©2021 Adam Meredith
For someone who’s self-employed they will need to provide financials on their company, including tax returns and business financials. The challenge is in the review of these statements versus simply looking at a W-2 and pay stub to verify income.
Nobody really likes paying any more in taxes than is legally required, and tax returns by its nature is limited in the amount of information it provides. That means tax returns submitted to lenders by business owners tend to show limited information on how their companies are actually doing. And typically, what’s presented is a situation that seems worse than reality.
Still, tax returns are required. Banks must answer to regulators so banks need to make sure the potential buyer is using a high level of scrutiny and providing valid information. And what’s more valid than a tax return?
If you’re willing to provide a tax return to the federal government and attest that this is what you’re making, then that’s what you’re making. We’ve been asked, why can’t I just submit a financial statement and call it a day?
Not all accountant-generated documents are the same. A compiled statement bears little weight at all. That’s because a compiled statement simply shows the accounting firm has input the management given numbers in a format easily understood by most people. The accounting firm is not attesting to having reviewed the submitted information. It’s just “compiled.” There is zero accountant oversight and scrutiny.
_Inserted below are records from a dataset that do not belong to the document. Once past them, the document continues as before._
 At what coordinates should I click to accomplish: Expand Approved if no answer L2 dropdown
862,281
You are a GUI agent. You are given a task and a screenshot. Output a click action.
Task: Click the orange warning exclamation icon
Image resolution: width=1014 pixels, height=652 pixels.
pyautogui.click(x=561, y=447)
A reviewed statement bears more weight. The accounting firm is attesting it has made some effort to review and verify the numbers. A reviewed statement can give a lender a higher level of confidence that what the numbers indicate should align with the reality of the state of the business.
The highest level is an audited statement, where there’s no question. A CPA firm is attesting, “This is exactly what it is.”
Additionally, lenders will compare your business against industry benchmarks using North American Industry Classification System (NAICS) codes. For example, they’ll look at how your business measures up against the industry standard on certain specifics to determine the overall health of the business.
The bottom line is for self-employed people, lenders are really analyzing both the business and the individual, not just the individual.